To do:
Drop the pictures and repeat the remaining data exactly.
= Beginning of Section =
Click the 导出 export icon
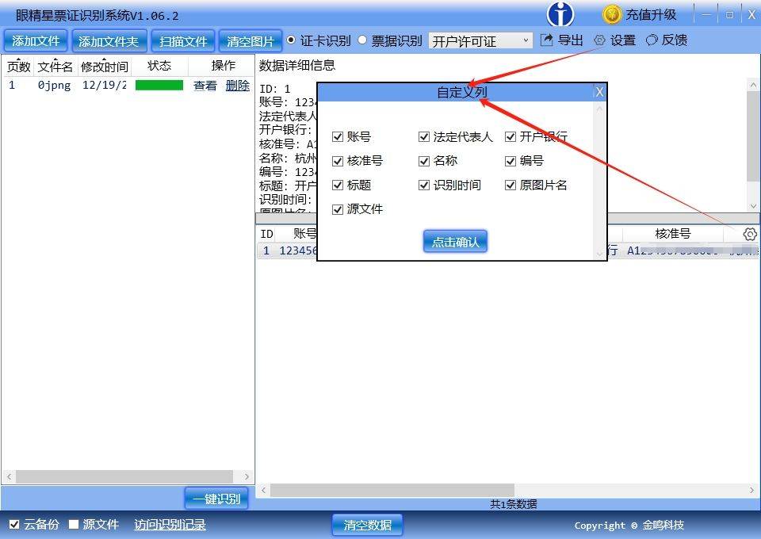The image size is (761, 539). 547,40
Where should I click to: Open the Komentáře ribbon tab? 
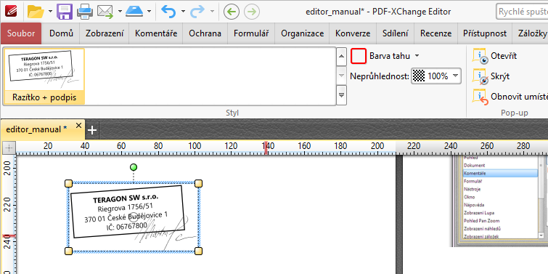click(156, 33)
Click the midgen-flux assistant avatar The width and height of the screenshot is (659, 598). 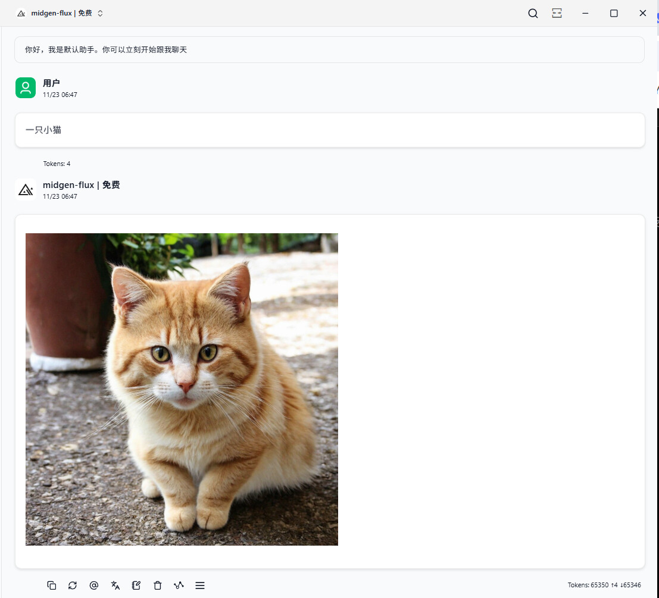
= End of Section =
Exercise answer:
Click the 导出 export icon
The image size is (761, 539). 547,40
Where should I click to: Open the Komentáře ribbon tab? 
click(156, 33)
Click the midgen-flux assistant avatar The width and height of the screenshot is (659, 598). 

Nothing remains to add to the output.